Los sistemas de archivos no solo organizan datos: condicionan la integridad, la recuperación ante fallos y la seguridad de la información. Este análisis técnico compara, desde un plano conceptual, las seis familias más extendidas —FFS/FFS2, BFS, NTFS, ext4, ZFS y APFS— y explica por qué la decisión de cuál utilizar es, en la práctica, una decisión de seguridad.
El artículo parte del problema central de la consistencia frente a caídas: las operaciones de un sistema de archivos no son atómicas a nivel de hardware, por lo que un corte de energía puede dejar bloques huérfanos, punteros colgantes o entradas de directorio inválidas. Frente a este reto, las dos soluciones clásicas son el journaling (NTFS, ext3/ext4), que duplica la escritura de metadatos en un registro previo, y las soft updates (FFS de FreeBSD), que imponen un orden estricto de escritura para que el disco nunca contenga referencias inválidas, a costa de delegar la limpieza final a fsck.

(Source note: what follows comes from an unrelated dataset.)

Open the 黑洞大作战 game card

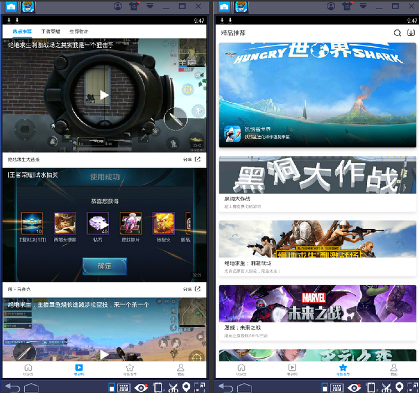317,184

El texto repasa la evolución histórica: FFS introdujo en 1984 los cylinder groups, una idea que acercó los metadatos a los datos y redujo los tiempos de búsqueda, sentando las bases de todos los sistemas Unix posteriores. En el plano de seguridad, FFS/UFS2 ofrece permisos POSIX, ACL POSIX.1e y flags inmutables o de solo append, pero carece de cifrado nativo, que se resuelve en capas inferiores como GELI en FreeBSD.

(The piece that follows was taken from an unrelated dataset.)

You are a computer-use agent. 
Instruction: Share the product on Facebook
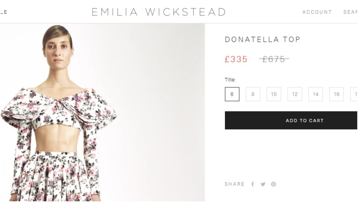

El artículo forma parte del preludio de la serie "Apple Defenses" y prepara el terreno para un análisis en profundidad de APFS, el sistema de archivos de Apple y protagonista del recorrido. La comparación pretende servir como mapa conceptual para administradores y profesionales de seguridad que deban elegir o auditar infraestructuras de almacenamiento.